Buzul Dağlarında Sıcak Temas!
Yazar: Abdullah Ağar
26 Eylül 2016 Pazartesi
Herkesin hafta sonunu geçirdiği dünkü Pazar öğle vakitlerinde Hakkari bölgesindeki başlayan yeni bir operasyonun haberleri ajanslara düşmeye başladı. Komandolar bu sefer Yüksekova sınırları içinde kalan Buzul (Cilo) dağlarında çatışmaya girmişlerdi. Çatışmanın yaşandığı yer Yüksekova’nın güneybatısındaki Buzul dağı bloğunda yer alan Havillati Dağları Urşe Bölgesi. Uç rakım yani yükseklik 3717 m. Bu dağlar Ağrı’dan sonra Türkiye’nin en yüksek bölgesinde yer alıyor. Temasın sağlandığı ve çatışmaların başladığı saatler 06:30.
Çatışmaların çıktığı bu yükseklik ve zamanı iyi anlamak gerekiyor. Çünkü bunun bir şimdisi bir de çok öncesi var. Komandolar o alana sızmak ve temas sağlayabilmek için sırtlarında en az 30’ar kiloluk silah teçhizat ve mühimmat yüküyle bütün geceyi dağlık arazide kilometrelerce yürüyerek ve bin metreyi aşan rakımları tırmanarak aştılar.
En dayanıklı ve donanımlı dağcıların bile zorlanacağı bir parkur sonrasında ise her şey daha yeni başlıyor. Çünkü bu tırmanma onlar için amaç değil, sadece bir araç. Onlar bütün bu uğraşın sonunda her şeyin daha yeni başlayacağını, bütün bu yorgunluğun üstüne önce temasın sağlaması sonra da teröristlerin çok zor koşullarda imha edilmesi gerektiğini biliyorlar. Gelen bilgilerde temasın sağlandığı ve şu ana kadar 8 teröristin etkisiz hale getirildiği ifade ediliyor.Bu rakamı küçük görenler olabilir. Ama o rakamın o alan için çok büyük bir anlamı var. Özellikle o bölgede çok uzun yıllardır, böyle bir rakam yok. Yakın tarihte bilinen giriş de yok.

Göreviniz. Buzul dağlarındaki çatışmayı anlatan metne göre temasın sağlandığı ve çatışmaların başladığı saat kaçtır?

Kaydedilmiş girdiler.
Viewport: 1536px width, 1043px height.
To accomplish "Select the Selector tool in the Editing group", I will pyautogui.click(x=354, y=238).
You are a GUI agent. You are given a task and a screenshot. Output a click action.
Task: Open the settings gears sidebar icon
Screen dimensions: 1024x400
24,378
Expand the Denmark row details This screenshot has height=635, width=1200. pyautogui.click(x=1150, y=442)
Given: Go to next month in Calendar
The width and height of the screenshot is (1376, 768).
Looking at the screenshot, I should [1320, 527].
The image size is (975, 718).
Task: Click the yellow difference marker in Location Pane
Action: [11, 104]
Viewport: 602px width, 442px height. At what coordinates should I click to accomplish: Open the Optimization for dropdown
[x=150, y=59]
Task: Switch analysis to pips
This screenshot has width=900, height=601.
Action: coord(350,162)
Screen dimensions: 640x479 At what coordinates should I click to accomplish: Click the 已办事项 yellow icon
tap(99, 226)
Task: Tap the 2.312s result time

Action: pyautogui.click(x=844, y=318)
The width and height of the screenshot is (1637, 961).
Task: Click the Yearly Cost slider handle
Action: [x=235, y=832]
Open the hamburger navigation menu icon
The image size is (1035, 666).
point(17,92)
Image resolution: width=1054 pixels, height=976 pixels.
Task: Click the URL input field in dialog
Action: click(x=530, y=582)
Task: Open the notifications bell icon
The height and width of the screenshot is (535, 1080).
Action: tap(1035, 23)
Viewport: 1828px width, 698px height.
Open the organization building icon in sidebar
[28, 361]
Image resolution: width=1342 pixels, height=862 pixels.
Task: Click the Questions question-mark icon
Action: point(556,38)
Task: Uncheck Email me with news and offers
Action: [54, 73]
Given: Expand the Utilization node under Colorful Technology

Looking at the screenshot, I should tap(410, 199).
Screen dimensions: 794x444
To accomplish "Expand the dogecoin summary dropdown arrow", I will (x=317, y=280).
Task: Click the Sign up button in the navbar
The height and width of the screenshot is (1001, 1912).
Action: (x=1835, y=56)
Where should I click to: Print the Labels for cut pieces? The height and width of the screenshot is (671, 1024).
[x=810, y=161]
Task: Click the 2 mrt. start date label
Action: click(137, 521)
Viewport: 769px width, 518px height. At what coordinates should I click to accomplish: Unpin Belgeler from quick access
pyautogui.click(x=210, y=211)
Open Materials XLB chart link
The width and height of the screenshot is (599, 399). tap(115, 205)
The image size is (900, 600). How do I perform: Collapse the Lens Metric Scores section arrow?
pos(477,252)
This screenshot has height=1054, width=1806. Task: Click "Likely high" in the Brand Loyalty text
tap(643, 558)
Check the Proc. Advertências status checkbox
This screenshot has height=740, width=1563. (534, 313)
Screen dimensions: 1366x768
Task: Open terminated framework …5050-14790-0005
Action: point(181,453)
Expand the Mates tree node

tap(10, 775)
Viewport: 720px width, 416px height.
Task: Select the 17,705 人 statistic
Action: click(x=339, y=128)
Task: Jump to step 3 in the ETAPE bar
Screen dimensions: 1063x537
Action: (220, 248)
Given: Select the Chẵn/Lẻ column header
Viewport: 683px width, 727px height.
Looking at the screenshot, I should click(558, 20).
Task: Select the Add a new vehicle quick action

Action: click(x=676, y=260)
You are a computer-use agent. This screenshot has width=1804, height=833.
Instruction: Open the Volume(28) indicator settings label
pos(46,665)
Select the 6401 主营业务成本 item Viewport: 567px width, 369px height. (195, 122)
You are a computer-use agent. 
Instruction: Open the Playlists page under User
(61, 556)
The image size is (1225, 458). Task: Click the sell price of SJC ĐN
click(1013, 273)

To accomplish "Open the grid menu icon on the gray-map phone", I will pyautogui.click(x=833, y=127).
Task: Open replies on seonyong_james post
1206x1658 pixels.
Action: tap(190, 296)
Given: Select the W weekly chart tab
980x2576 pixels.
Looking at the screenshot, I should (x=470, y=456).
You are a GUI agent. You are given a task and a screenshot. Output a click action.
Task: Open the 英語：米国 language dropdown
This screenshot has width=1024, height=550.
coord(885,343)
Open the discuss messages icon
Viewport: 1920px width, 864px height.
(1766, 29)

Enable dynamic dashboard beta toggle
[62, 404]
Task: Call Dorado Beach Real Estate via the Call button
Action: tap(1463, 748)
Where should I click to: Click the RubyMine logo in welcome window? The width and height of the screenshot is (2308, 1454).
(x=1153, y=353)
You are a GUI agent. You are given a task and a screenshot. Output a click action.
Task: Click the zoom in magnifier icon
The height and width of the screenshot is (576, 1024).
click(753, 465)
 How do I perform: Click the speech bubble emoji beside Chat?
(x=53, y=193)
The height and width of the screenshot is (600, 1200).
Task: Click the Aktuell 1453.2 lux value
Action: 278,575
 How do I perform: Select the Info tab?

Görevin Sonucu. Saat 06:30.